→ ASSIGNMENT
Scan the entries below and return each line that contains "computer".

--- SUPPLIED MATERIAL Enclosed Below ---

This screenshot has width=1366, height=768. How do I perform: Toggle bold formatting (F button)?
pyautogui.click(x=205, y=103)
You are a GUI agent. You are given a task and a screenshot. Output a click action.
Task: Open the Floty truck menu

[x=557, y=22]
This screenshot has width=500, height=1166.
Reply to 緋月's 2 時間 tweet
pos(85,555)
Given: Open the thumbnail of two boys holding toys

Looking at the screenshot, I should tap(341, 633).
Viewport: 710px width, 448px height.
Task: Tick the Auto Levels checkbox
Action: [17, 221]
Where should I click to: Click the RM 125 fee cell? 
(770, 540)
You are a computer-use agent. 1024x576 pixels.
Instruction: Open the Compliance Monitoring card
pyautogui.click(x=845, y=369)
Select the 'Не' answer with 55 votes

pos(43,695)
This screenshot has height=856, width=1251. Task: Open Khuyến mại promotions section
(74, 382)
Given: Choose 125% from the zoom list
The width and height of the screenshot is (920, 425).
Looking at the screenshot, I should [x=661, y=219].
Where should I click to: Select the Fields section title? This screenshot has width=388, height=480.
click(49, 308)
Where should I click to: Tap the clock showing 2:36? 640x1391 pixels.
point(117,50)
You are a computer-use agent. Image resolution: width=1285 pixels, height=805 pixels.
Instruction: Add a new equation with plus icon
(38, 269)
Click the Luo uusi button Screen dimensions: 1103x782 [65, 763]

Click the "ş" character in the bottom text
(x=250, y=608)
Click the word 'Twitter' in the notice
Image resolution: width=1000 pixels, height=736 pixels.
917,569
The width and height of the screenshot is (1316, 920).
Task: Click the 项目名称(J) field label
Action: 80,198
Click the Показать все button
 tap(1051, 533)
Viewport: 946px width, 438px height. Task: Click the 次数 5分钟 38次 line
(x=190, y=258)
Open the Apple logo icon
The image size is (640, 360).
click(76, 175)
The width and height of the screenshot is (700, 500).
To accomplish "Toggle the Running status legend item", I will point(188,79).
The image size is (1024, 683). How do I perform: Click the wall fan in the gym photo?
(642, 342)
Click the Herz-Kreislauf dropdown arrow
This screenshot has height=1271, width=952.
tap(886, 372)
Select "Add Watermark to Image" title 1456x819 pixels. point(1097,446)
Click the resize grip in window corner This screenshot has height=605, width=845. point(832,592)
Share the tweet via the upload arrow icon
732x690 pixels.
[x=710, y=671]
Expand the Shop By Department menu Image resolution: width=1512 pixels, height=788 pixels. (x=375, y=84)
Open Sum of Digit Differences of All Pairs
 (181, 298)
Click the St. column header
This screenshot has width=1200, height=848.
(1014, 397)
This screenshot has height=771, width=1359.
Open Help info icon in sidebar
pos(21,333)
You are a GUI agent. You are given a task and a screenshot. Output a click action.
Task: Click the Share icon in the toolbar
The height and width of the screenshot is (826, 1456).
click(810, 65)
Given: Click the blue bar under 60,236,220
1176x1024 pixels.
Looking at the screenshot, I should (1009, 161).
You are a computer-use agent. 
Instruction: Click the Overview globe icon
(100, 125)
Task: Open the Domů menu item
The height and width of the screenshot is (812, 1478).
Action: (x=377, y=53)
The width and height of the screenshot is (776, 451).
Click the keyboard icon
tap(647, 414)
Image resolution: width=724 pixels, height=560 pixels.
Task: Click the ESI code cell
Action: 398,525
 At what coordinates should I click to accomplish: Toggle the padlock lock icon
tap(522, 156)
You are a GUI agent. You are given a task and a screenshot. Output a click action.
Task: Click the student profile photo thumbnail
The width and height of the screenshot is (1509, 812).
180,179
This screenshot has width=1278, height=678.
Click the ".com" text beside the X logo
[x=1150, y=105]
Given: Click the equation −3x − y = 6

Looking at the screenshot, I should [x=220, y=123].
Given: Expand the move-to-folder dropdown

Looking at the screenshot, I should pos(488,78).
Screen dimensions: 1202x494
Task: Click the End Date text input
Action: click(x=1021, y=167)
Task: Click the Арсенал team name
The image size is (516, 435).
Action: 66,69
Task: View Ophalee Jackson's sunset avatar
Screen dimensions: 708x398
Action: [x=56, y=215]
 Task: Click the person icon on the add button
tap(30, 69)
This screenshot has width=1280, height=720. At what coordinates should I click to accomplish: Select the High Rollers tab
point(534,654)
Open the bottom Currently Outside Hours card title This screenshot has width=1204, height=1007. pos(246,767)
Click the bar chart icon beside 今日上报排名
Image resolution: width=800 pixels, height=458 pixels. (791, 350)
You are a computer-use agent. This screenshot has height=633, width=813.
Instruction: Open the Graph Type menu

--- End of Enclosed SUPPLIED MATERIAL ---

→ ANSWER TO THIS PROBLEM
You are a computer-use agent. 1024x576 pixels.
You are a computer-use agent. Image resolution: width=1285 pixels, height=805 pixels.
You are a computer-use agent. 
You are a computer-use agent. This screenshot has height=633, width=813.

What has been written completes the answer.